When Country Garden recently revealed its enormous first-half loss, it said it had “failed to grasp the potential risks associated with its disproportionately large investment” in smaller cities.
Until recently, Country Garden had been hailed as a survivor of the industry turmoil. While Beijing did little to backstop other major home builders, including Evergrande, the now bankrupt property developer that once rivaled Country Garden for market supremacy, the government has displayed a greater willingness to support the firm.
When China’s financial regulators issued a 16-point guide in November to aid the property industry, Country Garden was placed on a “white list” of quality developers to prioritize for financial aid and credit lines from state-owned banks, according to Chinese media reports.
For years, Country Garden has maintained close ties with the ruling Communist Party. Mr. Yang, its founder, served on the Chinese People’s Political Consultative Conference, a national political advisory body. Country Garden proactively supported policy initiatives like the distribution of sewing machines and farm equipment in poor areas under the banner of “poverty alleviation.”
Even as Country Garden’s finances have deteriorated, it has prioritized the wishes of policymakers by completing the construction of presold homes. It finished nearly 700,000 presold units last year and another 278,000 units in the first half of this year.

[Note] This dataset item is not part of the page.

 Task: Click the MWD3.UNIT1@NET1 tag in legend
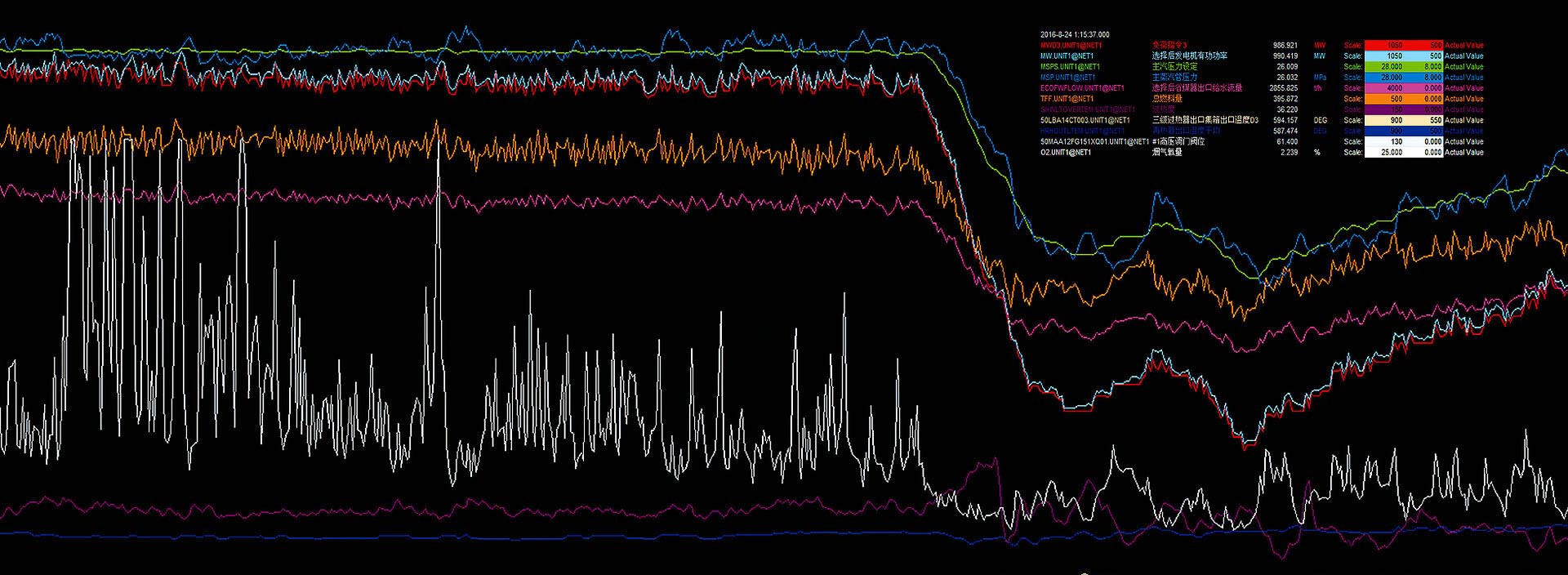point(1070,46)
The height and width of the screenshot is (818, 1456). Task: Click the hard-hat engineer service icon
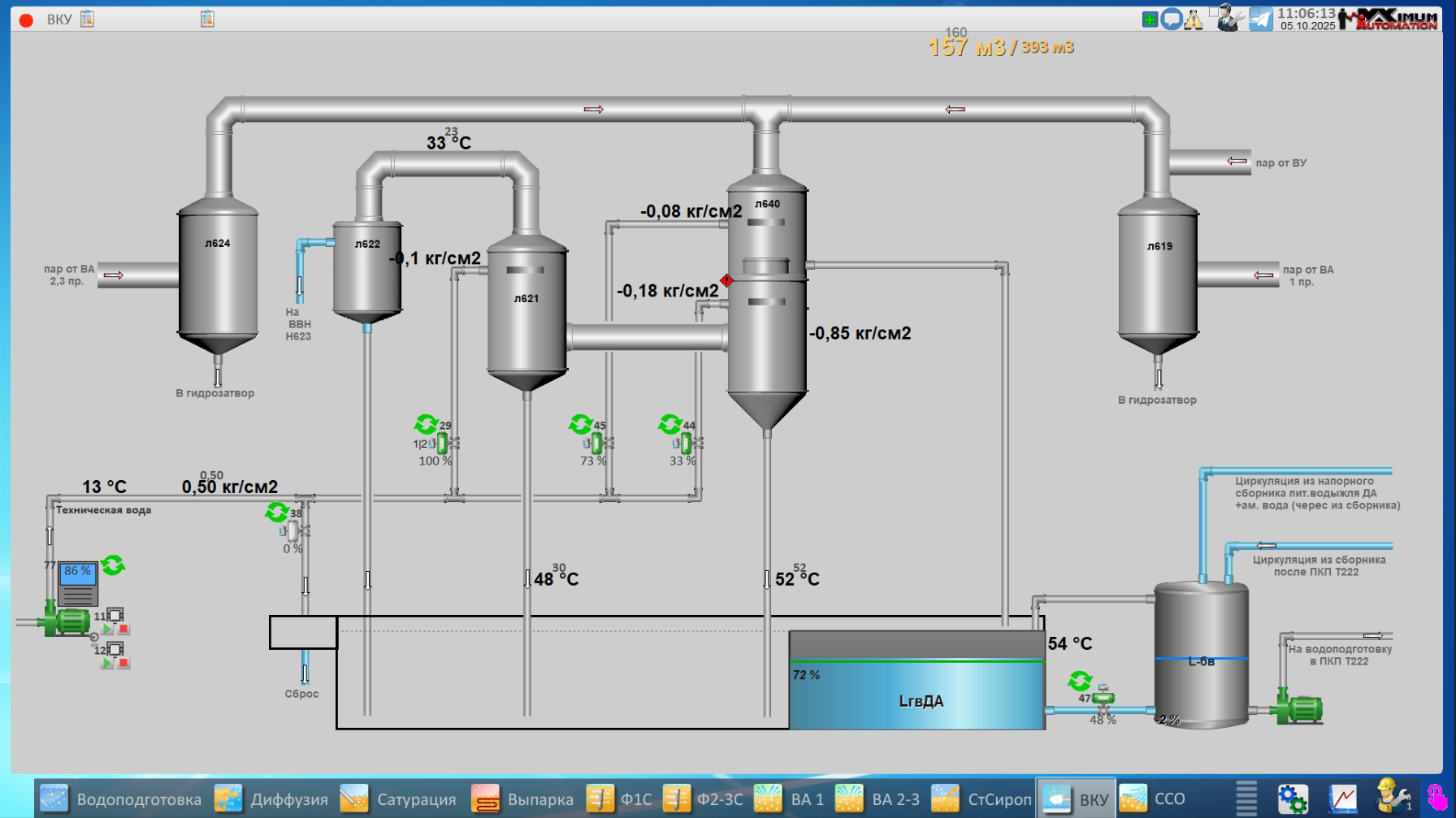tap(1392, 797)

Even so, in its latest earnings report Country Garden said it was focusing on improving its cash flow and cutting costs. It now employs about 58,000 people, fewer than half the full-time staff it had in 2018. The company declined to provide additional comment beyond its public announcements.
In the earnings report, the company said it was “deeply remorseful” about its current predicament, but added that it “will never succumb to passive defeatism.” When Mr. Yang addressed employees at a company meeting early this year, he urged perseverance.
“Do not fall down before dawn,” he said, according to the company’s WeChat account. “We must live till spring comes, and spring will surely come.”